### COMPLETE THE FOLLOWING
(A) Rewrite the reflection starting with "Being alert, honest" and going on through "and purposeless reality.", replacing "cowardice" with "fear".
(B) In the reflection, which source is named as the main one that Christian belief requires trust in?

### SOURCE TEXT
_____

Being alert, honest and self-aware with every decision I make is perhaps one of the best ways of avoiding the danger of constructing a simplistic linear lie that can be shot at. Inauthenticity and superficiality are vulnerable to attacks 'from the side' in the same way a lie is shot through in an interrogation.

I know where I am now in life and what's more I know the conscious decisions I took to bring me here.

I know that the decision to live as a Christian and pursue the world as Christianity defines it was a conscious decision that I have made repeatedly. It may be, and undoubtedly people will say this, that I made those decisions each time out of cowardice to face the facts of a cold and purposeless reality.

That may be the case.

It may be the case that reality is cold and purposeless at a meta level, but I knew that the usefulness of Christianity became a backstop in my mind that kept me embracing it. The truth is that yes the gospel and the sensed internal ecstasy at its truthfulness was incredibly beautiful and desirable for my mind. But it is also the truth that I chose to walk toward it in spite of an awareness that it may not be true (out of an awareness that it is a belief that requires an obvious amount of trust in a number of different sources; history being the main one). I still chose to pursue it because I loved the enchantment it endowed the world with, but also because that enchantment was more plausible than not. It seems to me that wonder and awe, and gratitude and expectation is a much more appropriate response on a daily basis to this world than is familiarity and boredom. I agree with an opponent who says it is also more childish. Maybe I am more childish than adult, that wouldn't be the first time anyone said that to me. But if 'adult' is here used to mean disenchanted or familiar then I suggest it is a mistake to call that grown up at all. It is better to call it arrogant and pompous and the manifestation of bratishness.

_____

### INFORMATION SUPPLIED
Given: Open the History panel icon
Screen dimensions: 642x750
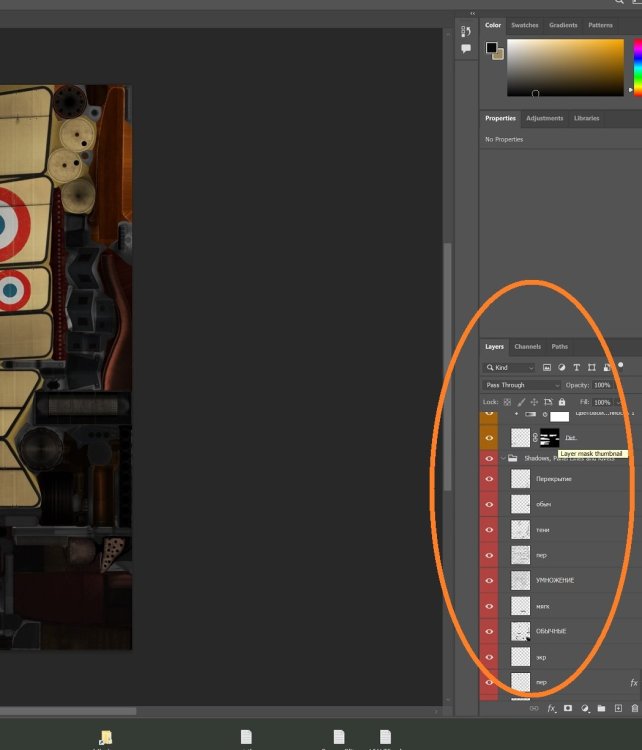Looking at the screenshot, I should click(x=466, y=32).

_____

### OUTPUTS BY TASK
(A)
Being alert, honest and self-aware with every decision I make is perhaps one of the best ways of avoiding the danger of constructing a simplistic linear lie that can be shot at. Inauthenticity and superficiality are vulnerable to attacks 'from the side' in the same way a lie is shot through in an interrogation.

I know where I am now in life and what's more I know the conscious decisions I took to bring me here.

I know that the decision to live as a Christian and pursue the world as Christianity defines it was a conscious decision that I have made repeatedly. It may be, and undoubtedly people will say this, that I made those decisions each time out of fear to face the facts of a cold and purposeless reality.

(B) History.